§ Text shown:
-------

This image series, taken from a video, shows the formation of a gigantic jet over Oklahoma in May 2018. 

Chris Holmes

On May 14, 2018, a tempest straight from The Twilight Zone rained over Oklahoma. 

Rather than scatter the Earth with jagged lightning bolts, the shrouds of dense clouds powering this storm spit one 50 miles upward, far enough to graze the ionosphere, or the edge of space. This violent, backward burst of electricity would soon be classified as one of nature's most mysterious atmospheric phenomena: A gigantic jet.

Gigantic jets are simply luminous beams born alongside regular lightning bolts, yet pointed in the opposite direction. But they're a lot stronger than their downward-facing counterparts, sometimes even threatening space vehicles or other technologies floating in our planet's orbit. And this particular one was incredibly intense. It's considered the most powerful of its kind studied so far, carrying an estimated 300 coulombs of electrical charge, a whopping 100 times more than typical lightning bolts hold. 

Over the past two decades, scientists have identified several of these strange forces, but many of those sightings were accidental catches from the public. 

For instance, a violet streak was imaged from an airplane passing over Bhadrak, India and another was spotted with a nighttime camera near the 6,240-foot summit of Shikengkong mountain in China. In 2013, NASA added an experiment to the ISS in order to help get a better, more actively placed look at the scene above cloud tops so we can catch gigantic jets in action. Still, the science community doesn't have many observing systems tailored to the search.

-------

§ Supplied data:

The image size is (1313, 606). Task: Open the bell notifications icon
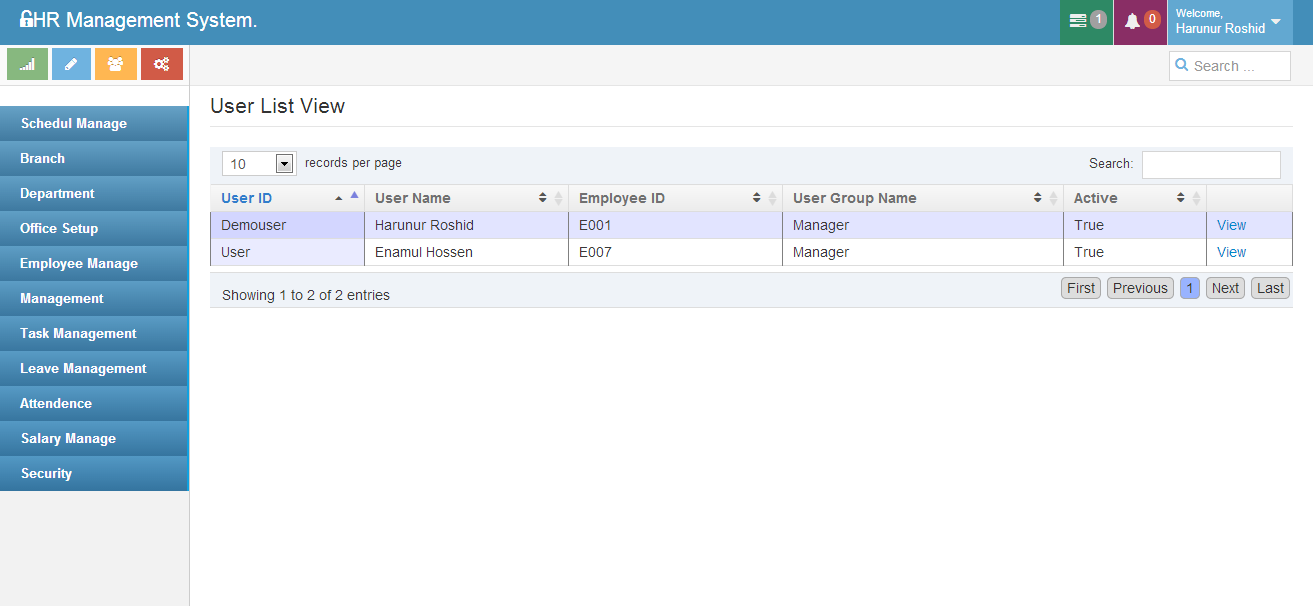(1132, 21)
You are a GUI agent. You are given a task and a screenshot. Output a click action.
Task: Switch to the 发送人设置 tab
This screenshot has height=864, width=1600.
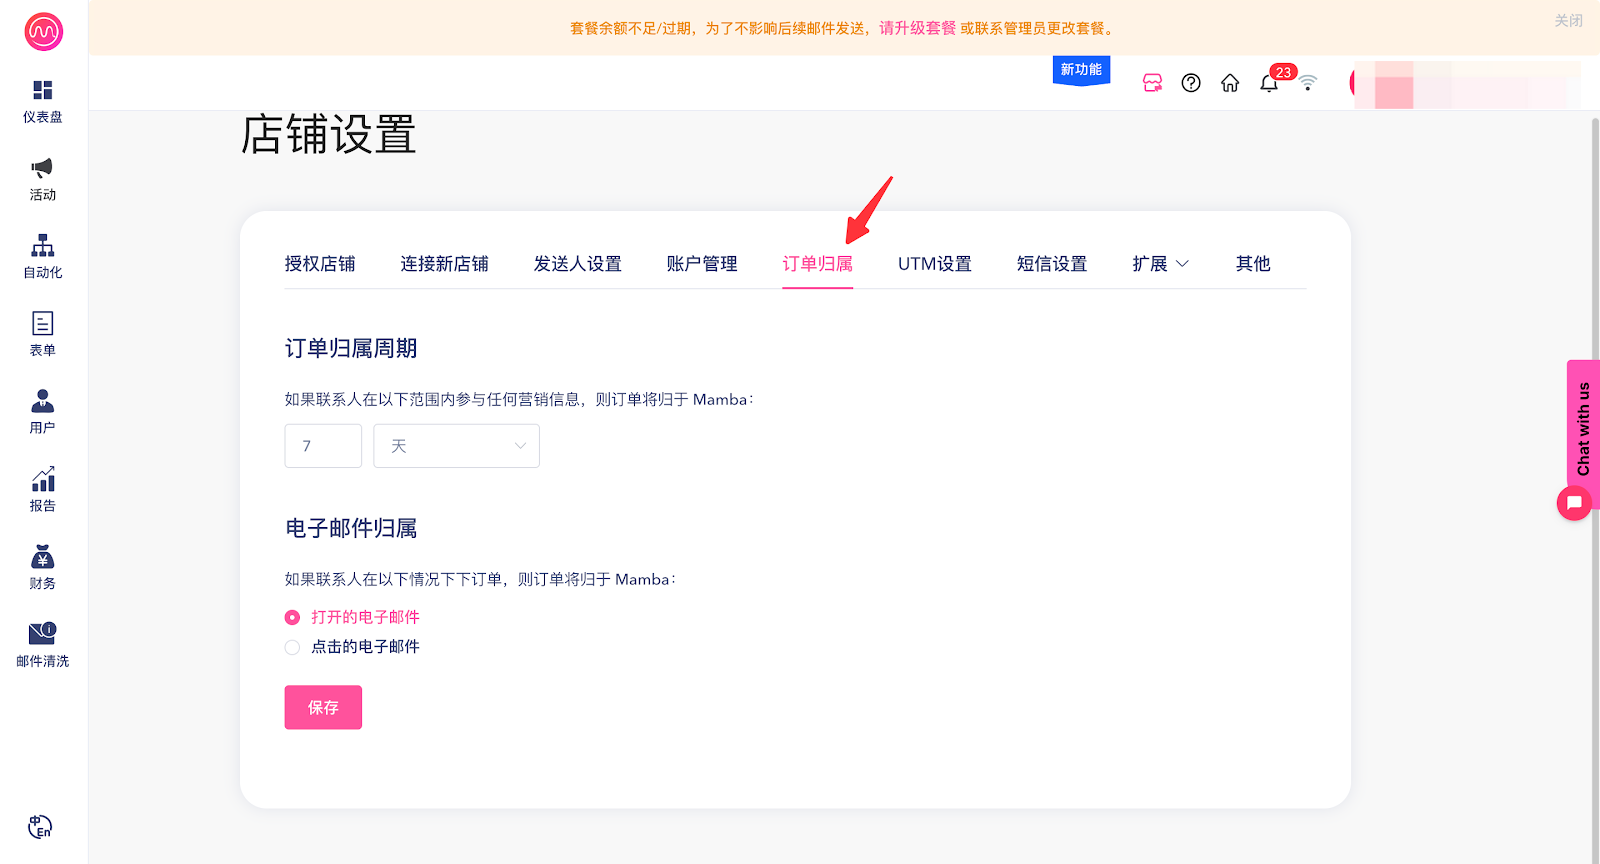point(577,264)
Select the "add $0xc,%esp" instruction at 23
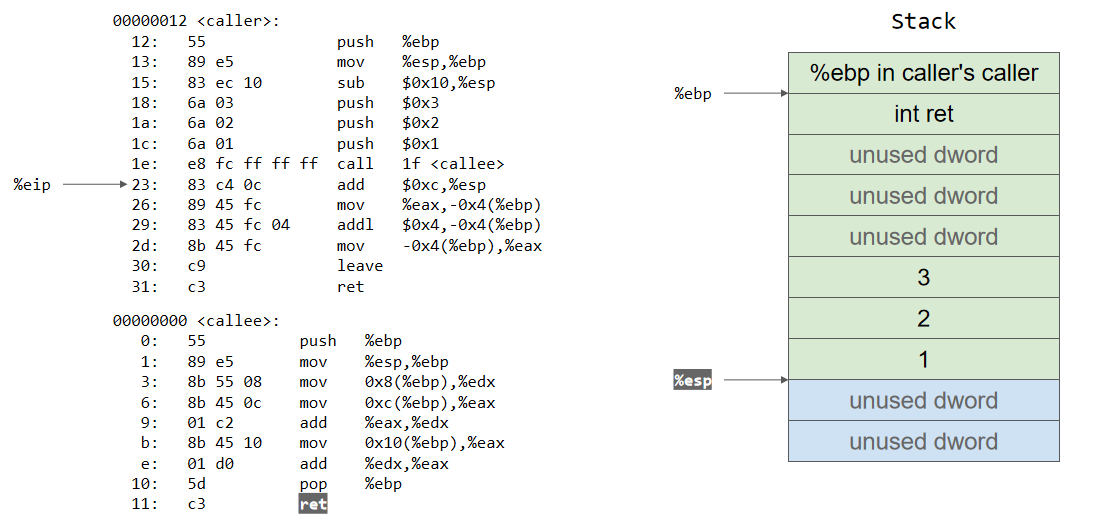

-------

§ Stated task 1:
Retype the stretch of the gigantic jet text from "For instance, a" through "to the search.".
§ Stated task 2:
Continue the text on gigantic jets, picking up after its last sentence.
The data comes separately from the gigantic jet text.

§ Written reply 1:
For instance, a violet streak was imaged from an airplane passing over Bhadrak, India and another was spotted with a nighttime camera near the 6,240-foot summit of Shikengkong mountain in China. In 2013, NASA added an experiment to the ISS in order to help get a better, more actively placed look at the scene above cloud tops so we can catch gigantic jets in action. Still, the science community doesn't have many observing systems tailored to the search.

§ Written reply 2:
Which is why Oklahoma's 2018 incident was serendipitous.

By happenstance, this extreme event occurred close to a bunch of relevant science instruments in the state, like satellite networks and a lightning-mapping system that detects what are called "very high frequency signals." A citizen-scientist in the area even photographed it with a low-light camera. So, drawing on all of these clues, a crew of scientists collected as much data as possible about the jet to try to paint a detailed retelling of what happened four years ago in the swirling Oklahoman sky. 

A red airplane wing on the left of the screen, with a purple gigantic jet in the background.

This gigantic jet was captured on a single 3.2-second exposure above Bhadrak, India. Although the gigantic jet appears connected to the airplane's wing, it likely started in a more distant thundercloud and can be seen extending upwards towards Earth's ionosphere.

Hung-Hsi Chang/NASA

"We were able to map this gigantic jet in three dimensions with really high-quality data," Levi Boggs, a research scientist at the Georgia Tech Research Institute and an author of a paper on the structure published Aug. 3 in the journal Science Advances, said in a press release.

Such a three-dimensional structure is important in the quest to decode gigantic jets because their ascension from clouds means they're often obscured from view. "We were able to see very high frequency sources above the cloud top, which had not been seen before with this level of detail," Boggs said. And those VHF signals offered a goldmine of information about gigantic jets.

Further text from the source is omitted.